According to the Otis College of Art and Design annual report released Wednesday, California’s creative economy is showing signs of resilience in the entertainment and media sectors, which were able to rotate best during the COVID-recession. 19, while the fashion industry continues to decline.
It includes five sectors: entertainment and digital media; fine arts and entertainment; architecture and related services; creative goods and products and fashion: the creative economy has been responsible for a disproportionate impact on the fiscal welfare of the state, with an impact on the total value added of 687.6 billion dollars in 2020, the equivalent of about 23% of the California’s gross regional product of nearly $ 3 trillion, even though its 1.4 million workers account for only 7.8% of employment.
Employment in California’s creative sector increased 15% overall in 2020, which is down from 22% in 2019, but it’s still a positive trend line over the past 13 years that the Otis study has been tracking.
(This year’s report studied for 2020 is in-depth as the job statistics are only fully available since that year, but it also looked at the macroeconomic conditions that speak for the recovery that took place in 2021.)
Unsurprisingly, entertainment and digital media continued to be the strongest sector, employing nearly 1 million workers statewide, primarily in Los Angeles County and the Bay Area.
Driven largely by the rise in video streaming, California added 320,000 entertainment and digital media jobs from 2007 to 2020, but employment fell 3.3% in 2020. However, in terms of scale, the industry’s total added GRP, $ 599.4 billion, would be greater than that of the cities of Dallas and Seattle in terms of economic impact.
By comparison, the total added GRP for the California fashion industry, with 3.8% of creative economy workers, was $ 17.4 billion. However, if it were a city, its economic impact would be greater than Gainesville, Florida, and Eugene, Ore.

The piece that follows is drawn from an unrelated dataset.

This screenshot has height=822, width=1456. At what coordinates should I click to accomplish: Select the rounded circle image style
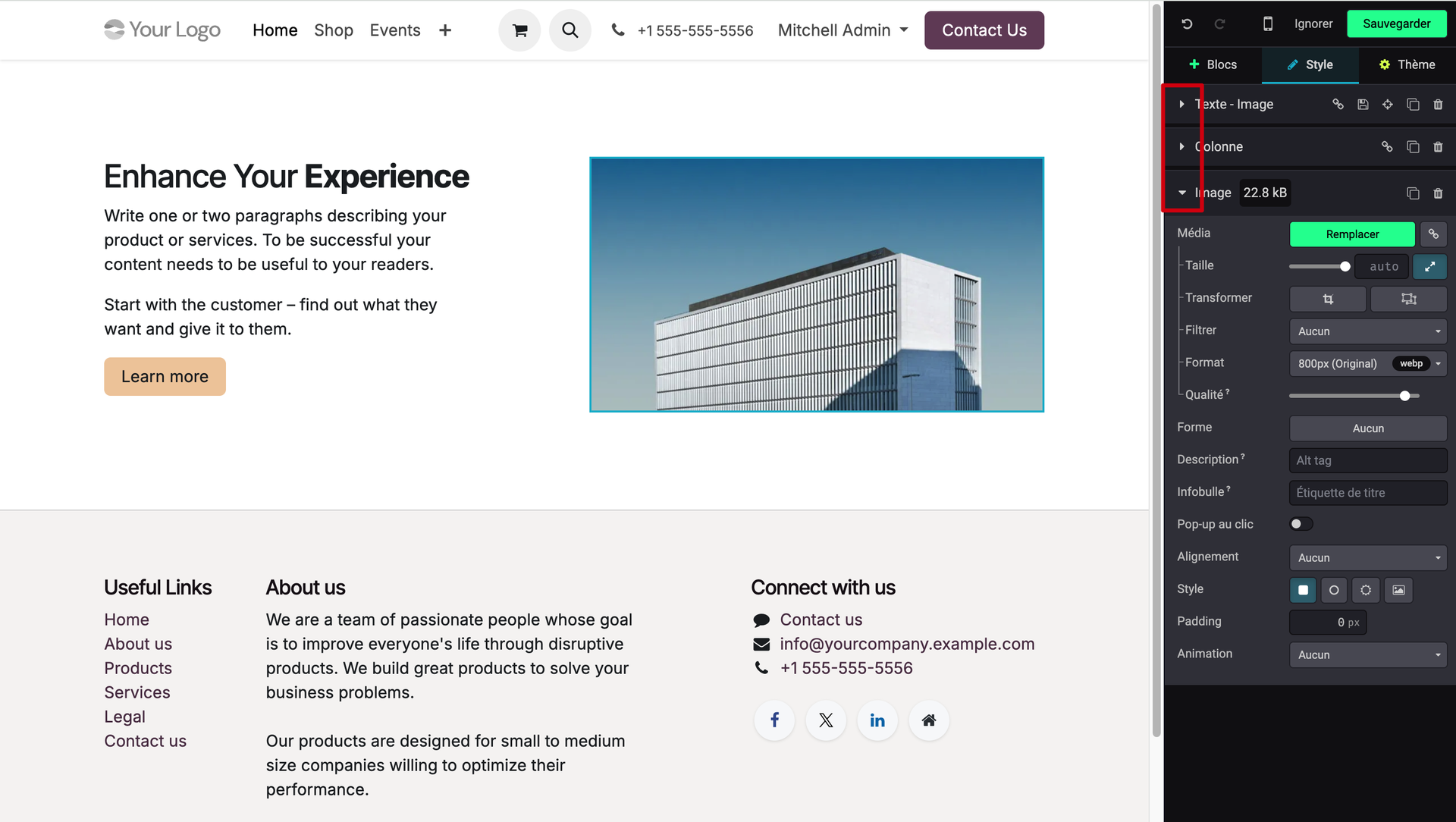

Creative industry employment in Los Angeles County saw the sharpest decline, due to the higher concentration of workers (64% of the state total) in the lagging fashion industry, a victim of the steady long-term decline in production. in the United States
“SoCal has historically been the capital of blue jeans, but the cost of labor has shifted much of that business to other areas,” said Adam Fowler, a partner at CVL Economics, the economic research firm that created the report. “As fashion technology is becoming more accessible, we’re starting to see it coming back a bit, but it’s hosted in retail where design prototyping and supply chain are done in-house under a small, more entrepreneurial umbrella.”
In 2020, the total number of fashion jobs in the state was 108,250, an annual decrease of 14.4%, the majority of wage earners.
A bright spot? The cosmetics subsector grew by over 35%. The fact that Los Angeles County cosmetics employment has fallen by nearly 13 percent shows that the focus of this subsector is shifting to other regions.
Supply chain problems, inflation, labor shortages and global disruptions due to the pandemic and the Russian invasion of Ukraine are expected to have an ongoing impact on the creative economy.
Looking ahead, to promote growth, the report recommends that the state focus on increasing affordable housing and affordable commercial real estate; adapt tax incentives for film and TV to also include post-production, visual effects, animation, and the burgeoning gaming industries, and nurture talent by partnering with the education and business sectors.
In fashion in particular, Fowler spotted the potential in fashion technology, from the Snapchat filters of a Levi’s T-shirt, as well as for lighting technicians and costume designers working in the virtual world.